For this reason, the prestige factor is always taken care of in India–Pakistan relations. Responding to five Indian nuclear tests in 1998, Pakistan conducted six tests (one more) to satisfy himself psychologically and to prove to the entire world that ‘we are no less than India’. At that time, the Pakistani ‘civilian’ prime minister could maximize aid and sympathy from the international community, but the public pressure did not let on Pakistan to become ‘rational’. This act was in line with the local idiom ‘Pagg Uchi ho jaye’ (turban must stay high) and implies that Pakistani foreign policy revolves around acquiring prestige from the reference point of India.
In Sharike-Bazi conflict dynamics, the party that manages to grab more resources out of an inherited share and acquires a powerful status (a powerful Sharik) starts belittling the other party (weaker Sharik). However, weaker parties never acknowledge the standing of their powerful Shariks. They are always engaged in discrediting each other. The resourceful party makes the weaker one feel that he is not even worthy to compete. He boasts in such a manner that the weak party hurts psychologically as it directly attacks his honour (Izzat). The weaker party then resorts to every possible tactic to hurt the stronger party back and regain his prestige. Both Sharik parties sometimes use unlawful tactics to undermine each other. They can join hands with local criminal elements to enhance their strength and use it against their Shariks. The weaker Shariks are always psychologically obsessed that people should not perceive them as ‘weak’ against their powerful Shariks.
It explains the use of the word ‘pygmy’ to describe Pakistan by Pandit Nehru when Pakistan went into alliance with the United States in early 1950s (Pande, 2011, p. 94). It also explains the mindset behind using non-state actors by both India and Pakistan to harm each other. In Sharike-Bazi, the powerful Sharik manoeuvres things to deprive his brother/cousin of due shares so that he may not survive and return to the joint setup. It causes more bitterness for the departing party. Field Marshal Auchinleck, the Chief of British Indian Army, expressed similar views in October 1948 that the Indian cabinet was determined to undo Pakistan (Burke, 1973, p. 10). It also explains the psychology behind the statements of many Indian leaders soon after Partition that Pakistan would not survive and would merge back into its motherland India. Pakistan’s oft-repeated demand to the international community to be treated on par with India can also be explained from this perspective.
The Sharike-Bazi urges people to make alliances outside their own kin groups and lineages to undermine the power of each other. The alliances in the subcontinent are made with those people with whom one is not in competition (Barth, 1959), which means who are not Shariks. It is also imperative to mention that people in the subcontinent learned that people around them should either obey them or should be obeyed. As the Marathi poet Govindraj puts it that Indian society is made up of men ‘who bow their heads to the kicks from above and who simultaneously give a kick below’ (S. Kakar & Kakar, 2009, p. 27). Pakistanis are also culturally tuned to form asymmetrical relations with one another (Lyon, 2004, p. 2).

════════════════

_Work to complete_:
**A)** According to the text on India–Pakistan rivalry, how many nuclear tests did Pakistan conduct in response to India's five tests in 1998?
**B)** Rewrite everything from "The Sharike-Bazi urges" down to "2004, p. 2)." in the text on India–Pakistan rivalry, substituting "coalitions" for "alliances".

════════════════

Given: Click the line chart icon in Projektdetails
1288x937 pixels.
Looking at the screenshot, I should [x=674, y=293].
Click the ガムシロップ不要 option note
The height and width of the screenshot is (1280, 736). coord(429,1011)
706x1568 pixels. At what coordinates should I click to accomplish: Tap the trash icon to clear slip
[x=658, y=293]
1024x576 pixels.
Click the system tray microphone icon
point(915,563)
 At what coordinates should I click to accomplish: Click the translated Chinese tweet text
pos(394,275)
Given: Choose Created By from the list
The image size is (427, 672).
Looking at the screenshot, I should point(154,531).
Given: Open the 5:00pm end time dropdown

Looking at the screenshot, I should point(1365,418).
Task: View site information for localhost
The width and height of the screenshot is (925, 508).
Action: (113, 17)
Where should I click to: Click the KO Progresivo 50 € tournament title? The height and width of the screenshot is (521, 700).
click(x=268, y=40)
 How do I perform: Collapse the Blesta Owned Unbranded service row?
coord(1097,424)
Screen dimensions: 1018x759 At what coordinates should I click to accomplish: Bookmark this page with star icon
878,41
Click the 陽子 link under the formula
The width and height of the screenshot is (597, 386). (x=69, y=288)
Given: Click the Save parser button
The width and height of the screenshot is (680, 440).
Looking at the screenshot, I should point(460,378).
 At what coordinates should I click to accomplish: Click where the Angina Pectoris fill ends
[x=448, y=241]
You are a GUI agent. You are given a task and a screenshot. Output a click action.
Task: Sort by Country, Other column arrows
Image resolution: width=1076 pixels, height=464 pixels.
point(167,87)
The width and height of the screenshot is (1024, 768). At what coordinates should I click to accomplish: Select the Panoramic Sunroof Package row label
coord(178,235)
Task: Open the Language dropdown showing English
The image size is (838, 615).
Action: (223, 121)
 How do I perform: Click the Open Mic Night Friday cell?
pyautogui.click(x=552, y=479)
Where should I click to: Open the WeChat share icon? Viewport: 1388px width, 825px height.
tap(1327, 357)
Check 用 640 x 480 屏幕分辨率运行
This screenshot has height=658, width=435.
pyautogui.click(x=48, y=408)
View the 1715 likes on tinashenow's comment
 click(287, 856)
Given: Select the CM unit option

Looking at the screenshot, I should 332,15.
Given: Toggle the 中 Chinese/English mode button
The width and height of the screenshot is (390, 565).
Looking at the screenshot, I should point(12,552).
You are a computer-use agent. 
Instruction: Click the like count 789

════════════════

_Results of the tasks_:
**A)** Six

**B)**
The Sharike-Bazi urges people to make coalitions outside their own kin groups and lineages to undermine the power of each other. The coalitions in the subcontinent are made with those people with whom one is not in competition (Barth, 1959), which means who are not Shariks. It is also imperative to mention that people in the subcontinent learned that people around them should either obey them or should be obeyed. As the Marathi poet Govindraj puts it that Indian society is made up of men ‘who bow their heads to the kicks from above and who simultaneously give a kick below’ (S. Kakar & Kakar, 2009, p. 27). Pakistanis are also culturally tuned to form asymmetrical relations with one another (Lyon, 2004, p. 2).